### What you have to do
Print the following data exactly as it appears, line for line.

### Given data
-----

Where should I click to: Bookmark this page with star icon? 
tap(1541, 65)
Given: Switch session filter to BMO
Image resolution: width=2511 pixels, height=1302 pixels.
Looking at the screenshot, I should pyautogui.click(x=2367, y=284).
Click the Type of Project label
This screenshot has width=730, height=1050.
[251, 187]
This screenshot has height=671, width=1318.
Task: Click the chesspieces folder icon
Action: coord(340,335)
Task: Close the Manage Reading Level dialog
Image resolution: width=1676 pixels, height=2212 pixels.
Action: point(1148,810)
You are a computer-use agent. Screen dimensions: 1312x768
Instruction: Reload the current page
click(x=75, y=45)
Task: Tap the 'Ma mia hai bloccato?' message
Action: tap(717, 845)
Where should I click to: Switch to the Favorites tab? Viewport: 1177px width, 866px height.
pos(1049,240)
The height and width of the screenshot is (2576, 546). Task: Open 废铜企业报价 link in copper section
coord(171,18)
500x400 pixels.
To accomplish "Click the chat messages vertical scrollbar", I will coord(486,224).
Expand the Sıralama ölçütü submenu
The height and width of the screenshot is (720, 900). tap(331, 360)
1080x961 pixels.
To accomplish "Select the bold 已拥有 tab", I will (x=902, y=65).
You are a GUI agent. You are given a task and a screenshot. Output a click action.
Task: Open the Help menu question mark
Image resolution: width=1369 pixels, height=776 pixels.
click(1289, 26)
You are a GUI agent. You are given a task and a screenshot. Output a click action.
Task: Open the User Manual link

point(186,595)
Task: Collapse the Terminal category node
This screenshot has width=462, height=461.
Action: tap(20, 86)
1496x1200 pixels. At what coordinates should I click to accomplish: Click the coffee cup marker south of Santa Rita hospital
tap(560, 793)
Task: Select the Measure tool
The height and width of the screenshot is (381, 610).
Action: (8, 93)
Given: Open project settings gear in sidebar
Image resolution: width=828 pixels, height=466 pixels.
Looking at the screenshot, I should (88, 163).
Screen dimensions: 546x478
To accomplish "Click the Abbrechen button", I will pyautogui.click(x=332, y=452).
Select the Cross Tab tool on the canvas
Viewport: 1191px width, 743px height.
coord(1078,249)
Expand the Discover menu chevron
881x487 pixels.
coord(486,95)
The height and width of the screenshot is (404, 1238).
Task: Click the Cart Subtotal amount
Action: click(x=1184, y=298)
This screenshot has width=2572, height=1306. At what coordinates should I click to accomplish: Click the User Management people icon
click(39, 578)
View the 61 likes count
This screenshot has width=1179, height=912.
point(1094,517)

-----

### Response
Where should I click to: Bookmark this page with star icon? 
tap(1541, 65)
Given: Switch session filter to BMO
Image resolution: width=2511 pixels, height=1302 pixels.
Looking at the screenshot, I should pyautogui.click(x=2367, y=284).
Click the Type of Project label
This screenshot has width=730, height=1050.
[251, 187]
This screenshot has height=671, width=1318.
Task: Click the chesspieces folder icon
Action: coord(340,335)
Task: Close the Manage Reading Level dialog
Image resolution: width=1676 pixels, height=2212 pixels.
Action: point(1148,810)
You are a computer-use agent. Screen dimensions: 1312x768
Instruction: Reload the current page
click(x=75, y=45)
Task: Tap the 'Ma mia hai bloccato?' message
Action: tap(717, 845)
Where should I click to: Switch to the Favorites tab? Viewport: 1177px width, 866px height.
pos(1049,240)
The height and width of the screenshot is (2576, 546). Task: Open 废铜企业报价 link in copper section
coord(171,18)
500x400 pixels.
To accomplish "Click the chat messages vertical scrollbar", I will coord(486,224).
Expand the Sıralama ölçütü submenu
The height and width of the screenshot is (720, 900). tap(331, 360)
1080x961 pixels.
To accomplish "Select the bold 已拥有 tab", I will (x=902, y=65).
You are a GUI agent. You are given a task and a screenshot. Output a click action.
Task: Open the Help menu question mark
Image resolution: width=1369 pixels, height=776 pixels.
click(1289, 26)
You are a GUI agent. You are given a task and a screenshot. Output a click action.
Task: Open the User Manual link

point(186,595)
Task: Collapse the Terminal category node
This screenshot has width=462, height=461.
Action: tap(20, 86)
1496x1200 pixels. At what coordinates should I click to accomplish: Click the coffee cup marker south of Santa Rita hospital
tap(560, 793)
Task: Select the Measure tool
The height and width of the screenshot is (381, 610).
Action: (8, 93)
Given: Open project settings gear in sidebar
Image resolution: width=828 pixels, height=466 pixels.
Looking at the screenshot, I should (88, 163).
Screen dimensions: 546x478
To accomplish "Click the Abbrechen button", I will pyautogui.click(x=332, y=452).
Select the Cross Tab tool on the canvas
Viewport: 1191px width, 743px height.
coord(1078,249)
Expand the Discover menu chevron
881x487 pixels.
coord(486,95)
The height and width of the screenshot is (404, 1238).
Task: Click the Cart Subtotal amount
Action: click(x=1184, y=298)
This screenshot has width=2572, height=1306. At what coordinates should I click to accomplish: Click the User Management people icon
click(39, 578)
View the 61 likes count
This screenshot has width=1179, height=912.
point(1094,517)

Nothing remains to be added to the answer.